The incorporation of the princely states into the Indian Union and the mass struggle for that programme had been adopted as policy by the Central Committee of the Communist Party. Therefore in Travancore the peasantry and the working class decided to fight against the policy of the Dewan, who wanted Travancore to be an independent state with an American-model constitution. The oppressive measures of the Travancore government resulted in violent clashes which culminated in an armed struggle against the police in Punnapra and Vayalar from 24 to 27 October, 1946. Nearly 800 persons were killed and many found missing. The Communist Party and its feeder associations valiantly sacrificed many of their members for the right cause of integration of Travancore with the Indian Union. A Travancore-aid committee was organized in Malabar to help the victims. Punnapra-Vayalar gave a new message to the workers and peasants in Malabar to activize their movement against feudal agrarian relations and imperialism.

In Malabar, the peasant struggles had been concentrated mainly on wasteland cultivation, detection of surplus food grains accumulated for black-marketing, etc. In Karivellur, the local landlord wanted to transfer the paddy rent collected by him for utilization in his temple. The peasant organisation protested against his action and the situation led to police firing against the crowd. It took away the lives of two poor peasants.
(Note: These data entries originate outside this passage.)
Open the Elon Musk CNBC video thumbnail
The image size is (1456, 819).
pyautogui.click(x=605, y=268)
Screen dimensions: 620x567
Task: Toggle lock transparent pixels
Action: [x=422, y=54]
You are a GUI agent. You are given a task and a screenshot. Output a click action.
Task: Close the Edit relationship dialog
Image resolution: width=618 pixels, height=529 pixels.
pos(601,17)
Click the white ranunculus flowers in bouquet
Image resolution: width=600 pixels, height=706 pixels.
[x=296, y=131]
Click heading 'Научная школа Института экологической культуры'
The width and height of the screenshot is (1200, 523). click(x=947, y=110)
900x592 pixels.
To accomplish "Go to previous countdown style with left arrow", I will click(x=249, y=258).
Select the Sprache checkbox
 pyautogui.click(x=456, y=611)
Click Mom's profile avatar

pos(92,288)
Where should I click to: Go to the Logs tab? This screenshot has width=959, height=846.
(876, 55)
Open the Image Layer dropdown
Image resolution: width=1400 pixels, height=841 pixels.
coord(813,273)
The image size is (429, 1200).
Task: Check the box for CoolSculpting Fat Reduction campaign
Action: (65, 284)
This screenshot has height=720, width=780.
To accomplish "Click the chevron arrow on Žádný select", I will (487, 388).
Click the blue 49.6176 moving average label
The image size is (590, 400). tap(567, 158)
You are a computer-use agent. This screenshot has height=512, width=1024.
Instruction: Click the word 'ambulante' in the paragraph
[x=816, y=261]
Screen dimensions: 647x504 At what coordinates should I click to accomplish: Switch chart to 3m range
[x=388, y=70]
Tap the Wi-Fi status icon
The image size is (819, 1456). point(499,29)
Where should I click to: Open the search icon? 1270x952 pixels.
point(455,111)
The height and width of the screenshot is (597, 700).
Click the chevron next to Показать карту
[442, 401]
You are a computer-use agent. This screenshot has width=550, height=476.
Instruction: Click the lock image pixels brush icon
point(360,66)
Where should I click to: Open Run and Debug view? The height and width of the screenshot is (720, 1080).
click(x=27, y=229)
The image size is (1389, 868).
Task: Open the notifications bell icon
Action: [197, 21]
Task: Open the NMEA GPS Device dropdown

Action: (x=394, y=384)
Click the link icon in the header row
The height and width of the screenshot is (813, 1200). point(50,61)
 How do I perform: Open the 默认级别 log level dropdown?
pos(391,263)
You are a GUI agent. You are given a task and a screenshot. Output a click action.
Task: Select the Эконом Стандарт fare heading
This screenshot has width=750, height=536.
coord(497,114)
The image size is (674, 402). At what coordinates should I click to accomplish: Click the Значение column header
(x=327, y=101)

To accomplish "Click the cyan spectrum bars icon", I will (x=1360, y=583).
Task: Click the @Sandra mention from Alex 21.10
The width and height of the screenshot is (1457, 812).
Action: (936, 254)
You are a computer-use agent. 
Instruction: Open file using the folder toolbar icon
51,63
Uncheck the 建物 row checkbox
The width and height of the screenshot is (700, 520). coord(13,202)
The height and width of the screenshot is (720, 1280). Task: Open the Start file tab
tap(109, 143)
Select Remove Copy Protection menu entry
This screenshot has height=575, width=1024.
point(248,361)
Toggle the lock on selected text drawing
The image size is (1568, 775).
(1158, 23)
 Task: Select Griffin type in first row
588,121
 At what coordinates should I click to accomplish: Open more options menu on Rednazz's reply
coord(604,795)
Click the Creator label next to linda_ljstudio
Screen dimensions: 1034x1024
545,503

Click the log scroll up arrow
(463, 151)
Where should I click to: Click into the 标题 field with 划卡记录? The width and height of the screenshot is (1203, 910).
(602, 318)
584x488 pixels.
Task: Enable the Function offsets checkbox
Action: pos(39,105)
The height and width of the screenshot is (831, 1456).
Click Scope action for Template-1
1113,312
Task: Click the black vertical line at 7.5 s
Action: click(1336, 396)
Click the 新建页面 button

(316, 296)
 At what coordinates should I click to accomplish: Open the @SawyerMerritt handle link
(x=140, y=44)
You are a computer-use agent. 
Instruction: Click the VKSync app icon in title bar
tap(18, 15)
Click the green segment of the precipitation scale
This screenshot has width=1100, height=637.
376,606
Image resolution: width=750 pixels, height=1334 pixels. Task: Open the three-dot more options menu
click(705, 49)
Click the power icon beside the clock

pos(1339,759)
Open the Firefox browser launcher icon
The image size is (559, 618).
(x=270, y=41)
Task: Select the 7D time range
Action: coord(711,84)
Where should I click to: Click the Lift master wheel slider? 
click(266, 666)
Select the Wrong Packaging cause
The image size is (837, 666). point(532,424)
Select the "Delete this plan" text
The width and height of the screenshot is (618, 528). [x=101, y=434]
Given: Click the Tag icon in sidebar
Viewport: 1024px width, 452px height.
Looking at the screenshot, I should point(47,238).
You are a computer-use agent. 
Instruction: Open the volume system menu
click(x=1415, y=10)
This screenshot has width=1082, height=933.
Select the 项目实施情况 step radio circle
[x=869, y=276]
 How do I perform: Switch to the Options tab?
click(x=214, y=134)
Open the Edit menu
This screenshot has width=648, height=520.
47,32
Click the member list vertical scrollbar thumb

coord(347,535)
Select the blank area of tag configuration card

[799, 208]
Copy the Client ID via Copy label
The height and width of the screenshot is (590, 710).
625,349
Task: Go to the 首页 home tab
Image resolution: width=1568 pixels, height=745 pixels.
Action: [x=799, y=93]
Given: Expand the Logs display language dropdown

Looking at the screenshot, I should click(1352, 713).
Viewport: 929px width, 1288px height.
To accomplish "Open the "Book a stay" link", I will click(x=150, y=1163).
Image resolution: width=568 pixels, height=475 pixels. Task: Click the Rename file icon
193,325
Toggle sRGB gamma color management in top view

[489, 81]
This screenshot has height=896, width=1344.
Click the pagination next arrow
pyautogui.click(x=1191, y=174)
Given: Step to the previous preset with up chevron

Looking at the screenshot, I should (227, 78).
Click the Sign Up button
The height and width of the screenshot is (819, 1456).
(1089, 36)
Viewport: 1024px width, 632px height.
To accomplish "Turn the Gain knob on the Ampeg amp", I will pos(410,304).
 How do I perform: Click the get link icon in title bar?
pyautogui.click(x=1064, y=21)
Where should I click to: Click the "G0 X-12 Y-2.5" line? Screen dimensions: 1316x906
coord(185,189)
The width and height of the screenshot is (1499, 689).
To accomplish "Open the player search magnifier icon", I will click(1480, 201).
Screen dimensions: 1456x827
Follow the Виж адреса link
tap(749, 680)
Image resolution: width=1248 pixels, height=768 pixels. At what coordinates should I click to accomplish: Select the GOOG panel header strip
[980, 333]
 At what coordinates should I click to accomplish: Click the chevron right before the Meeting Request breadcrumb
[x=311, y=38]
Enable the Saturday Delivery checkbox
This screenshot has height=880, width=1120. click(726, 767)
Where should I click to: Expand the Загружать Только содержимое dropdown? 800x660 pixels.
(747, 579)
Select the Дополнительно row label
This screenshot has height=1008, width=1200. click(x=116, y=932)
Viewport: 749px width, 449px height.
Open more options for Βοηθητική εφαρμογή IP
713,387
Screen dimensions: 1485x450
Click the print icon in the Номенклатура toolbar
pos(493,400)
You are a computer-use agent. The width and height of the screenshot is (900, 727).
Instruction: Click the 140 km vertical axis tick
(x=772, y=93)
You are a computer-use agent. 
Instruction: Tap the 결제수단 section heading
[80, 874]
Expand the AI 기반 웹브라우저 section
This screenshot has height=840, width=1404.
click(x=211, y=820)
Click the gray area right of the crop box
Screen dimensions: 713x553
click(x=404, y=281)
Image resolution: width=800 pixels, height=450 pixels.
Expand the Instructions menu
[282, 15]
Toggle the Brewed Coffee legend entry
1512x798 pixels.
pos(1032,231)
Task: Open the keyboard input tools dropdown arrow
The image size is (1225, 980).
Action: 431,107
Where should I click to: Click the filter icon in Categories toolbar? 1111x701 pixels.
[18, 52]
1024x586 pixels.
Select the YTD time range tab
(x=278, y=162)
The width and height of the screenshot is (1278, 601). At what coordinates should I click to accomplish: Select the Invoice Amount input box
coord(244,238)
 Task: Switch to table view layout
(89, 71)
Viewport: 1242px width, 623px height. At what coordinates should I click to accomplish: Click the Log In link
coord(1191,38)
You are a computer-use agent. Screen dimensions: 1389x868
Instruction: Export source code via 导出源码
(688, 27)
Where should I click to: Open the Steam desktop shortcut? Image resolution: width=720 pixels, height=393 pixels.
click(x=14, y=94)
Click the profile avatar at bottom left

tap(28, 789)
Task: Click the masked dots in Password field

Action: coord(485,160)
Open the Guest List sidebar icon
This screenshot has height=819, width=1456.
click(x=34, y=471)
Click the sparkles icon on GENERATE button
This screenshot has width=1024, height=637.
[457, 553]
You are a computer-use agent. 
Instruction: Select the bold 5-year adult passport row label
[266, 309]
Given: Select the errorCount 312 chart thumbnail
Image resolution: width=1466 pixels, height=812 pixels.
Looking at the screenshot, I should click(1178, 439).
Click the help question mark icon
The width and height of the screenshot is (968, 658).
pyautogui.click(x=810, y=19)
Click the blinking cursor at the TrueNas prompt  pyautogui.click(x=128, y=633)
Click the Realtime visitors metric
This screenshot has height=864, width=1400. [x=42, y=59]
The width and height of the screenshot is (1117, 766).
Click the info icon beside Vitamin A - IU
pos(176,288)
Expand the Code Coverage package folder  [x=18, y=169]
In Kavumbayi, the peasant association wanted to cultivate the waste land monopolized by the local landlord. It led to police-firing and the death of five small peasants and the arrest of a large number of peasants and activists. In places like Koothali, the peasant association tried to cultivate the wasteland owned by the government. In such organized and activized struggles thousands of peasants were imprisoned. The Government of Madras promulgated an ordinance on 23 January, 1947, to suppress these struggles and arrest the Communists. In some places there were struggles against the caste system and for authorization of temple entry to the depressed caste members. Several cases were charged against the peasant activists involved in such struggles against the feudal order.

A study of the peasant struggles in Kerala highlights some significant characteristics of the movement. They developed as part of the nationalist movement in which all sections of the peasantry participated. But in the post-war crisis of 1946 and 1948 it was mainly a movement of the small peasantry and the landless agricultural labourers. The leadership of such struggles was provided by the Communists and their peasant organizations. These struggles had qualitatively changed from those of the early phase on account of various factors like ideology, changes in the pattern of agrarian classes and social transition. During the early phase the struggles were influenced by the philosophy of non-violence, the ideology of the national movement, although the class organization of the peasantry had been based on the ideology of Marxism-Leninism. Further it was a united movement consisting of all sections of the peasantry.

The main techniques of the agrarian struggles were militant agitations, demonstrations and protest movements. Further, the programme was not concentrated on abolition of landlordism or nationalization of large land holdings. The role of landless agricultural labourers had not been articulated as it was a united movement. It was mainly an ideological struggle fought against the imperialists and the landlords by large sections of peasantry. In Kerala, the class character of the national movement had significantly influenced the character of the peasant struggles during the first phase of the movement.